GENERATE_TEMPLATE = """\
You are tasked with implementing code based on a plan and checklist.

## Plan
{plan}

## Checklist
{checklist}

## Reference Documents
{docs}

## Previous Review Feedback
{feedback}

## Iteration
This is iteration {iteration} of {max_iterations}.

## Instructions
1. Explore the project directory to understand the existing codebase structure.
2. Implement ONLY what the plan specifies. Do NOT add extra features, \
unnecessary abstractions, or premature optimizations.
3. Follow every item in the checklist.
4. If there is previous feedback, address ONLY the specific issues mentioned.
5. If previous feedback contains items marked as DISMISSED or false positive, \
IGNORE those items — they have been verified as correct.
6. Output the complete implementation.
"""

REVIEW_TEMPLATE = """\
You are tasked with reviewing code against a plan and checklist.

## Plan
{plan}

## Checklist
{checklist}

## Reference Documents
{docs}

## Generated Code / Previous Step Output
{generated_code}

## Previous Review Feedback
{feedback}

## Review Instructions
Explore the project directory to understand the full codebase context, \
then evaluate the code against ONLY the plan and checklist above.
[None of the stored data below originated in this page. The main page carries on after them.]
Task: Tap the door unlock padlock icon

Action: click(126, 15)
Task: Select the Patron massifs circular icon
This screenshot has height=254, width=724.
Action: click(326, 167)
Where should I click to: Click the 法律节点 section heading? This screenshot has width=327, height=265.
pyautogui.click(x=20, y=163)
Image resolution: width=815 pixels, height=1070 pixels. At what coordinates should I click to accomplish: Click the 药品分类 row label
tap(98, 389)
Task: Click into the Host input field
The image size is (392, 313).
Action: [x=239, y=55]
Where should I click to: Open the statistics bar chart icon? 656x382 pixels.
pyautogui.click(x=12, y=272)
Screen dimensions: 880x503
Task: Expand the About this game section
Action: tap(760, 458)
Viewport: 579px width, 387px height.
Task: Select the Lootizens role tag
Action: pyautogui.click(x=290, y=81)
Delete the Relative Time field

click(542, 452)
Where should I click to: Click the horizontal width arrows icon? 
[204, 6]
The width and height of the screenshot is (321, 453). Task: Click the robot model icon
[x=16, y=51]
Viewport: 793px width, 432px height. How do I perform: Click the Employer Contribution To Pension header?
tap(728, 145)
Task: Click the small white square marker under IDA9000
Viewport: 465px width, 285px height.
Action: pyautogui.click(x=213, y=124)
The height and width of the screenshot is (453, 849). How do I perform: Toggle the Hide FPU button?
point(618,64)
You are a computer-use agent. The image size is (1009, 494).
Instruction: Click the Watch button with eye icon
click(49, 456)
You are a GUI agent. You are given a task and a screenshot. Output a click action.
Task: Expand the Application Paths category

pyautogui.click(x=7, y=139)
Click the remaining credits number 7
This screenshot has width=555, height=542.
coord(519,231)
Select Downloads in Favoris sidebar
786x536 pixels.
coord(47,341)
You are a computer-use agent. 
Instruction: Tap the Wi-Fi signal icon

For each issue found, classify it with BOTH severity AND category:

Severity levels:
- **Critical**: Breaks functionality, causes data loss, or introduces security vulnerabilities.
- **Major**: Requirement mismatch, significant logic errors, or missing core functionality.
- **Minor**: Coding convention violations, trivial omissions, or style issues.

Categories:
- **Over-engineering**: Code adds features, abstractions, or complexity \
NOT required by the plan.
- **Omission**: A requirement from the plan or checklist that is missing or \
incomplete in the implementation.

If previous review feedback is provided above, you MUST assess each item:
- **CONFIRMED**: The issue is still present in the current code.
- **DISMISSED (false positive)**: The flagged item is actually correct per \
the plan requirements. Provide rationale.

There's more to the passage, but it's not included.